-- START OF ARTICLE --
In light of these and other dynamic changes in
international relations and given material changes in the political economies
of Sub-Saharan African countries, the future role of the Nile River and its
major tributaries require deeper analysis and understanding, with a special
focus on the adversarial relations of Ethiopia and Egypt. I suggest that
Ethiopians study the intricacies and implications with more objectivity than
they have in the past. For the moment at least, Egypt and Ethiopia are the two
most significant countries in the Region with enormous potential to shape the
future. Their geographic positions and their enormous population sizes matter. These
adversarial relationships have always revolved around one natural resource,
namely, control of the Nile River, to which Ethiopia’s waters contribute
slightly more than 85 percent. Historically, Egypt has managed to manipulate
one super power against another–the Soviet Union against the US. It built the
High Aswan Dam by persuading the USSR to finance it; and then switched sides
and became America’s ally under Anwar Sadat. Ethiopia squandered its
friendship with the US during the Dergue. Angered by the Dergue and its
vitriolic attacks against the US, America worked very hard to influence the
formation and rise to power of the TPLF/EPRDF and the secession of Eritrea. The
ethnic party that emerged is the lead beneficiary; and this leadership occurred
with America’s blessing and material support. In the process, Ethiopia
lost Eritrea and its access to the sea. It is ironic that a ruling party that
secured financing and diplomatic support from the West, Egypt and other Arab
countries and that turned over Assab and other seaports to Eritrea willingly is
now determined to assert Ethiopia’s right over the Nile waters. This in
itself reinforces public criticisms and suspicion of the ruling party. America
gained a trustworthy ‘ally in TPLF/EPRD’ and lost the admiration of
most of Ethiopians. Who would America support this time and why?

The key point here is that, in the past, it is Ethiopia
and Ethiopians who lost in the process. Ethiopia became the largest land-locked
country in Africa and among the largest in the world. As important, it has
benefitted the least from its water resource. It is, thus, reasonable to
propose that Ethiopia has an unquestionable right to use its water resources
for the betterment of its population. It cannot be bound by outdated agreements.
-- END OF ARTICLE --
-- START OF PROVIDED DATA --
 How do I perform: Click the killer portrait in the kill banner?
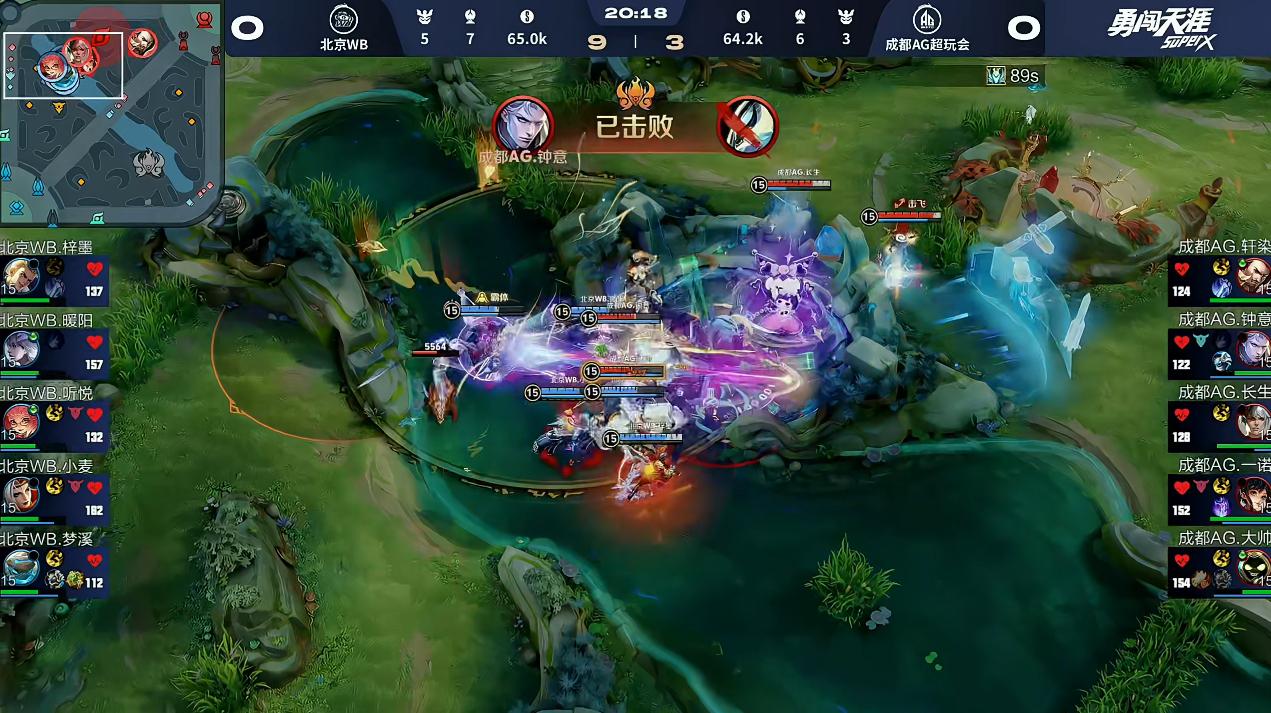pyautogui.click(x=523, y=126)
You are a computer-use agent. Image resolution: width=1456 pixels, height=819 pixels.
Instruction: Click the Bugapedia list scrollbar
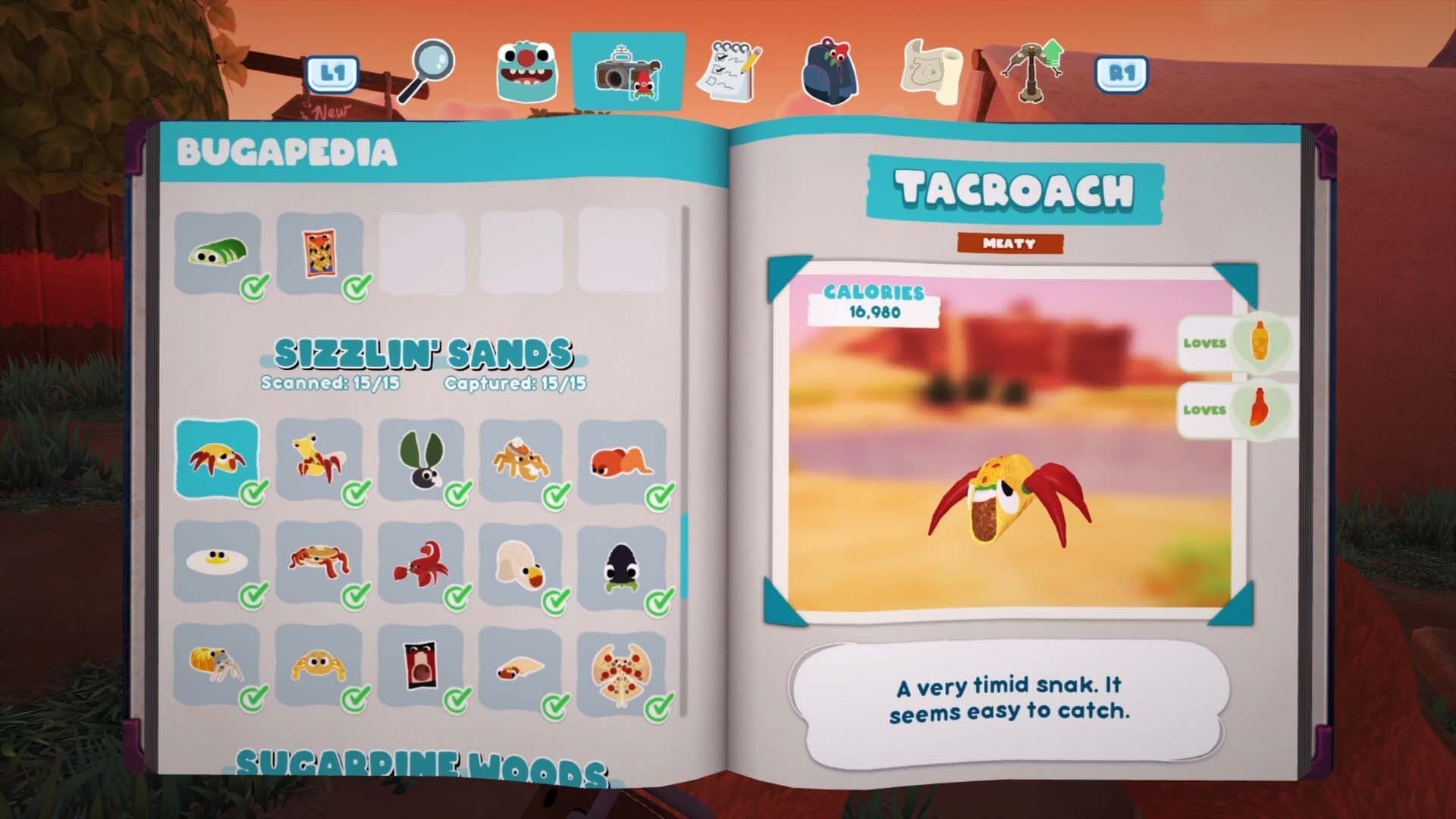tap(686, 554)
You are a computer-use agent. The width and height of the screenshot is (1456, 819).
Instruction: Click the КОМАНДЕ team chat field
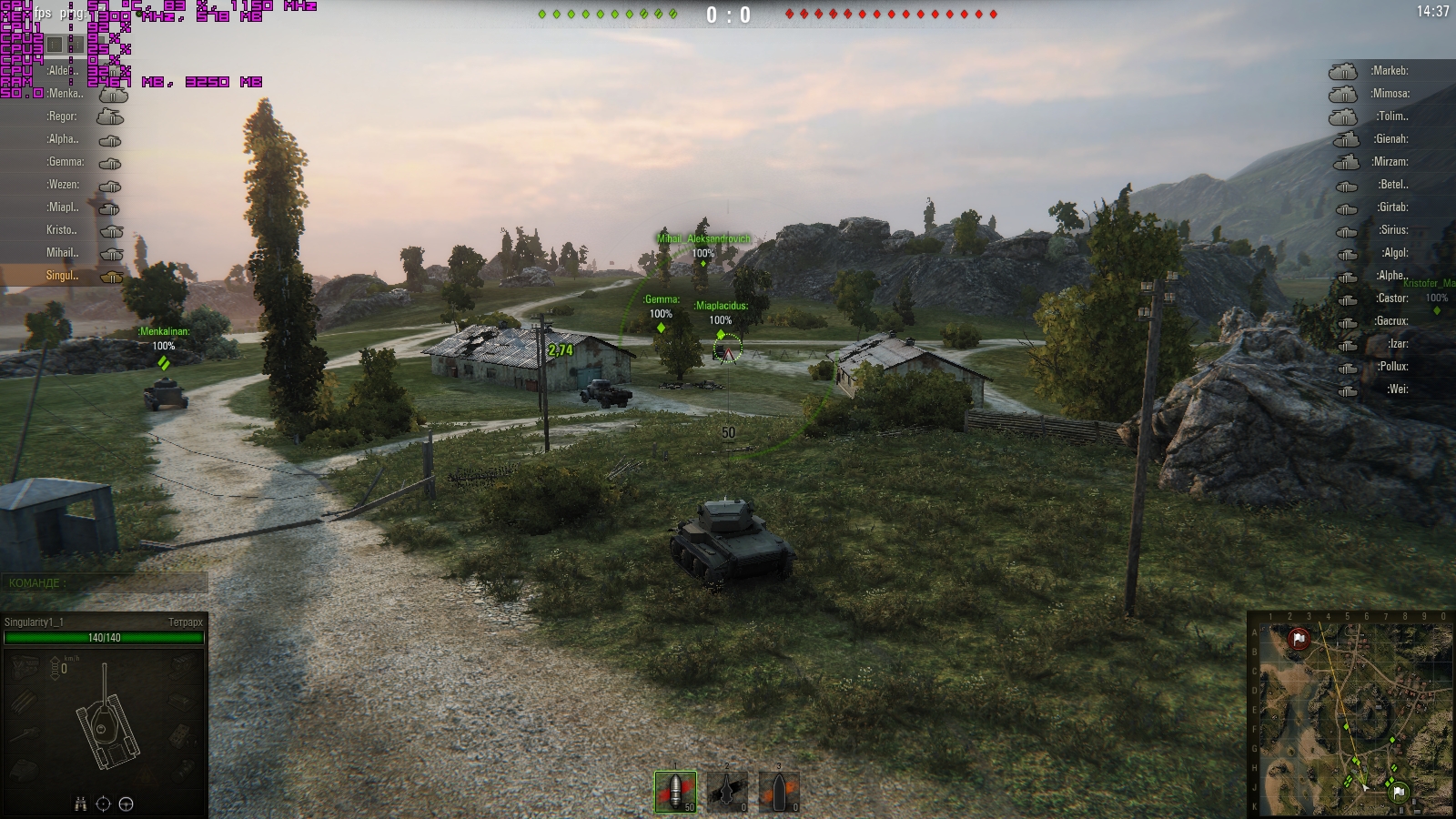coord(104,583)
-- END OF PROVIDED DATA --
**TASKS TO PERFORM**
1: Reproduce the passage from the Nile article word for word, from "The key point" up to and including "by outdated agreements.".
2: Report each line of the records that contains the string "width", matching case.
The text about the Nile and the records are separate material, each to be treated independently of the other.

**SOLUTIONS TO EACH TASK**
1:
The key point here is that, in the past, it is Ethiopia
and Ethiopians who lost in the process. Ethiopia became the largest land-locked
country in Africa and among the largest in the world. As important, it has
benefitted the least from its water resource. It is, thus, reasonable to
propose that Ethiopia has an unquestionable right to use its water resources
for the betterment of its population. It cannot be bound by outdated agreements.

2:
You are a computer-use agent. Image resolution: width=1456 pixels, height=819 pixels.
You are a computer-use agent. The width and height of the screenshot is (1456, 819).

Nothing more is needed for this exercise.